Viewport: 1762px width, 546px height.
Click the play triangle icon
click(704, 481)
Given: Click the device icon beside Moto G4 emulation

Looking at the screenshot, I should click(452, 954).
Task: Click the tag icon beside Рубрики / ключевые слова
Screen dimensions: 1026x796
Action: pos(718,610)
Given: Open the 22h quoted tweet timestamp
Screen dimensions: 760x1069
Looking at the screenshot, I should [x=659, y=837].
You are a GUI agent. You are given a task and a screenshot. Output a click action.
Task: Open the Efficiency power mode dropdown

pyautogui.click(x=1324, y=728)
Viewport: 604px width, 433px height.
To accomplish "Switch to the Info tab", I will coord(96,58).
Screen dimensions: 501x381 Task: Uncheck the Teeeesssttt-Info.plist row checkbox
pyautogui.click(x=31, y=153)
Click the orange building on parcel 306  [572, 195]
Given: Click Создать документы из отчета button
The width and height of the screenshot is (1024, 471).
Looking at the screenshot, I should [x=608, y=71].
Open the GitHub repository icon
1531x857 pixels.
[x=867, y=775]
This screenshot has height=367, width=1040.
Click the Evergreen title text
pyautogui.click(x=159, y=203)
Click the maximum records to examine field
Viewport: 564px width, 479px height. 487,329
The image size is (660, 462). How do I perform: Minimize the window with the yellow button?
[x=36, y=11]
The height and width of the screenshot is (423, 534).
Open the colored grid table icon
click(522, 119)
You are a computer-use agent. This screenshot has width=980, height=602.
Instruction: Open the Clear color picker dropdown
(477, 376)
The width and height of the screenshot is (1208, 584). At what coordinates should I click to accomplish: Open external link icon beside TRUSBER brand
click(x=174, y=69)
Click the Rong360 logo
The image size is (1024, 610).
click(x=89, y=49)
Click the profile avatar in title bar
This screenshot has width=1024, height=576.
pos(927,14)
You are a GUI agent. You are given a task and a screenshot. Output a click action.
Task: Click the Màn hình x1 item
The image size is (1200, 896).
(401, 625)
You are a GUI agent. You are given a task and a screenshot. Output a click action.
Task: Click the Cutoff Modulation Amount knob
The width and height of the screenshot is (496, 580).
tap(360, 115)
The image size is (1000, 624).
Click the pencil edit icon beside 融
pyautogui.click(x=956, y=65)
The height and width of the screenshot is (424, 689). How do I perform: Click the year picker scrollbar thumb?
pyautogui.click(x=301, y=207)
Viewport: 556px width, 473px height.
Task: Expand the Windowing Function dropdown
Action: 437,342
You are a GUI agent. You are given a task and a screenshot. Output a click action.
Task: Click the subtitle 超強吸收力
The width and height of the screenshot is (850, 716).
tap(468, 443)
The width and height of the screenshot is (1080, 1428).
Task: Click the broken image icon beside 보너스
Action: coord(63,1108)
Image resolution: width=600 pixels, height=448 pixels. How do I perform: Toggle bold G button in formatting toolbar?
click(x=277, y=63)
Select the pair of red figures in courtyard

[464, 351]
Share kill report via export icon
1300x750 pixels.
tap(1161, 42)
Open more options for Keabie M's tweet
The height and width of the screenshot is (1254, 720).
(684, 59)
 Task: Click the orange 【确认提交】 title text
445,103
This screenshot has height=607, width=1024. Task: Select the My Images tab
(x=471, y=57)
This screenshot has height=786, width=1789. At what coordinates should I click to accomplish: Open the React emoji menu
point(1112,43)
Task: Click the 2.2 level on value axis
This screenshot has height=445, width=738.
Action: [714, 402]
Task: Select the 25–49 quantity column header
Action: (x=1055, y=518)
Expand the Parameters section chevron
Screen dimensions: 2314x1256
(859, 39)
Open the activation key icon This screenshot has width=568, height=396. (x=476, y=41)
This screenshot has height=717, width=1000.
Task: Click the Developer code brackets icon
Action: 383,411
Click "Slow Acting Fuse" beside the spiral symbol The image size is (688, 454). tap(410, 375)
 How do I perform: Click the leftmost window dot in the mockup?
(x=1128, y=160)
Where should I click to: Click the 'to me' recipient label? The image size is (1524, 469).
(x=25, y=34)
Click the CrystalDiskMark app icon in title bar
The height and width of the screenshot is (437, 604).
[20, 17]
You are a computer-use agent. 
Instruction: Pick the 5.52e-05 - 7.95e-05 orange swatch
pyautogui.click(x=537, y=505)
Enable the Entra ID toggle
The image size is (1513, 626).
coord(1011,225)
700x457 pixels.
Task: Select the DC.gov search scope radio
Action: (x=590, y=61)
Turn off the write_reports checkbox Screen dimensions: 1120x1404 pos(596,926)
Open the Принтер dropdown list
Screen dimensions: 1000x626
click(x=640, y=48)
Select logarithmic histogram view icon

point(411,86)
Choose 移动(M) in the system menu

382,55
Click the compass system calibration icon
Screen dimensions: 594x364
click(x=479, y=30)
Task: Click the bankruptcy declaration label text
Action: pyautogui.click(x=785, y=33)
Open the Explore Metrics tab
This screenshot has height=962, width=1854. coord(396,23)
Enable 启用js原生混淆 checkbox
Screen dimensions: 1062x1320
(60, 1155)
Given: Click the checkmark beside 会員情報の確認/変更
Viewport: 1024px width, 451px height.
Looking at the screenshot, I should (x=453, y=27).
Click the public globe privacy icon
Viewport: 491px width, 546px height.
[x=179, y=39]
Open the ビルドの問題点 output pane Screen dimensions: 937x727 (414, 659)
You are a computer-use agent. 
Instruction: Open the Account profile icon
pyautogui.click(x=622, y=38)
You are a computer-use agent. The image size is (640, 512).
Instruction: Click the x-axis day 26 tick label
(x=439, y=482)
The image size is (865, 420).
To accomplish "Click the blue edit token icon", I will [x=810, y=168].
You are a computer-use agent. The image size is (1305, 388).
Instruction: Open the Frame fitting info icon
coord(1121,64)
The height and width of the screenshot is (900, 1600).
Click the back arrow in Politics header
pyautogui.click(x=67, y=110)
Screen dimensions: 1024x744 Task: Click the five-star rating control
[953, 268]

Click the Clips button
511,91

────────────────────────────────────────

- Task prompt
Everything from the line with "Screen dimensions: 760x1069" through the line with "The height and width of the screenshot is (423, 534)." in the listing above must be retyped exactly, with nothing added.

- Your response
Screen dimensions: 760x1069
Looking at the screenshot, I should [x=659, y=837].
You are a GUI agent. You are given a task and a screenshot. Output a click action.
Task: Open the Efficiency power mode dropdown

pyautogui.click(x=1324, y=728)
Viewport: 604px width, 433px height.
To accomplish "Switch to the Info tab", I will coord(96,58).
Screen dimensions: 501x381 Task: Uncheck the Teeeesssttt-Info.plist row checkbox
pyautogui.click(x=31, y=153)
Click the orange building on parcel 306  [572, 195]
Given: Click Создать документы из отчета button
The width and height of the screenshot is (1024, 471).
Looking at the screenshot, I should [x=608, y=71].
Open the GitHub repository icon
1531x857 pixels.
[x=867, y=775]
This screenshot has height=367, width=1040.
Click the Evergreen title text
pyautogui.click(x=159, y=203)
Click the maximum records to examine field
Viewport: 564px width, 479px height. 487,329
The image size is (660, 462). How do I perform: Minimize the window with the yellow button?
[x=36, y=11]
The height and width of the screenshot is (423, 534).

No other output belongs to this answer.